Yesterday, Michael was playing bass for church and then went straight to a meeting, so I got to sleep in and I spent yesterday morning sitting on my couch watching stupid movies on tv, and didn't even take a shower at noon. And if I hadn't had to run errands and go to my parents' house for dinner, I probably wouldn't have moved much off the couch all day. But nothing seemed motivating. I mean, I didn't even knit while in my stupid-movie-stupor, which is surprising because knitting is something I enjoy doing while watching tv and movies! Especially when I've seen them before and I don't have to pay attention the entire time. I didn't call anyone to hang out with, because then I'd actually have to interact with people. And who to call is another question. The women I could have called were probably at church, which the thought of right now makes my stomach churn, and my other friends don't live close-by.
I guess I'm just feeling down.

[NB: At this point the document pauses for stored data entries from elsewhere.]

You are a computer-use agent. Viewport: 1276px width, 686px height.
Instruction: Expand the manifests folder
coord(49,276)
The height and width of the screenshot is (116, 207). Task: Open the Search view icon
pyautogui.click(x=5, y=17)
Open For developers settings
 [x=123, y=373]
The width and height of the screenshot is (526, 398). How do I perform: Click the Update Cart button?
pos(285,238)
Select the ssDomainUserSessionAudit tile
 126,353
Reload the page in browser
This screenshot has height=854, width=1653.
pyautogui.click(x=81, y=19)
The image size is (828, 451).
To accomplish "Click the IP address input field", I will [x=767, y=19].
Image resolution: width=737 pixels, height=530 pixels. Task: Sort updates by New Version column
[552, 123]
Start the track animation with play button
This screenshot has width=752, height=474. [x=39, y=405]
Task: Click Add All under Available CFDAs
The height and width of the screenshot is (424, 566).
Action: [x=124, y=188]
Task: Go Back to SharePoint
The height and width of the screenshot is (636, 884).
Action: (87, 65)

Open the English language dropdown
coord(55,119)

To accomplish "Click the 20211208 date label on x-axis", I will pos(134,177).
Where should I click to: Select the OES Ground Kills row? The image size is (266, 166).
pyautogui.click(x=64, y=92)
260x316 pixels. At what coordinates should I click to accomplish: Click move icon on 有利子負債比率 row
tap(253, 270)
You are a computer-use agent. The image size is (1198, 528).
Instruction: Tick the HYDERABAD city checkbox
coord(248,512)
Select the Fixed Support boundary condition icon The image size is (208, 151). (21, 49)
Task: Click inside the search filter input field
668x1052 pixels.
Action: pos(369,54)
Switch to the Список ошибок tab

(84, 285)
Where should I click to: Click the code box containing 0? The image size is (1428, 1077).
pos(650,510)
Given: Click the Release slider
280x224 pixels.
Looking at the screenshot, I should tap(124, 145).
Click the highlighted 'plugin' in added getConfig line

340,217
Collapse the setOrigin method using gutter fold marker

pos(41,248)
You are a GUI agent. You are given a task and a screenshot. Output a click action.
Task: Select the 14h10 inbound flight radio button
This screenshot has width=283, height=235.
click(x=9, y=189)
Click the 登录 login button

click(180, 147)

I went to my sister's event to raise awareness about human trafficking on Saturday through the Not For Sale campaign, so joy for life kinda left me this weekend. It was a bit more intense than I anticipated...
That event showed me, yet again, that I truly desire to live for something bigger than myself, but I don't know what that looks like. Does it mean something overseas, through a NGO, through more schooling to become a counselor of some sort? I DON'T KNOW! And it's killing me! I don't know who I want to be or what I want to live for because there are so many issues out there, and only so little time and money. I want to impact people's lives, but it's distressing to me that I don't know what that looks like for me.
I met with a friend for coffee last week, and she sat there telling me about her new vision for her life was to start a school. I have no desire to associate myself with anything in the education system, but I felt a pang of envy as she spoke about how the dream had become clear to her and she had already gotten the ball rolling by telling people about it and finding people who were interested... I sat there thinking, "I want to start something or be a part of something I'm so sure about and passionate about; if only I knew what that was." I'm excited for my friend, but at the same time, I feel depressed about it.
I wish it were me sitting at that table telling her about my new vision and purpose in life. Because right now, my only purpose is to show up to work (which I don't really enjoy), get a paycheck, and make sure Michael doesn't freak out and burn the church down. I feel like I'm constantly waiting for things to happen, but they don't, or they do but cause more waiting to happen. I waited to graduate, I then waited to get married, then I waited to figure out what the hell I was going to do for a job, then I have to wait to figure out what I really want to do with my life now that I'm making a steady paycheck, and I'm also waiting for Michael to finish school so I can possibly pursue my dream of working at a non-profit. Waiting, waiting, waiting. I want life and my dreams to finally catch up, but they seem stuck in stand-by mode.
My life is bigger than I am. I know that. I feel it deep down. But how I can express that and pursue that... that's the big question.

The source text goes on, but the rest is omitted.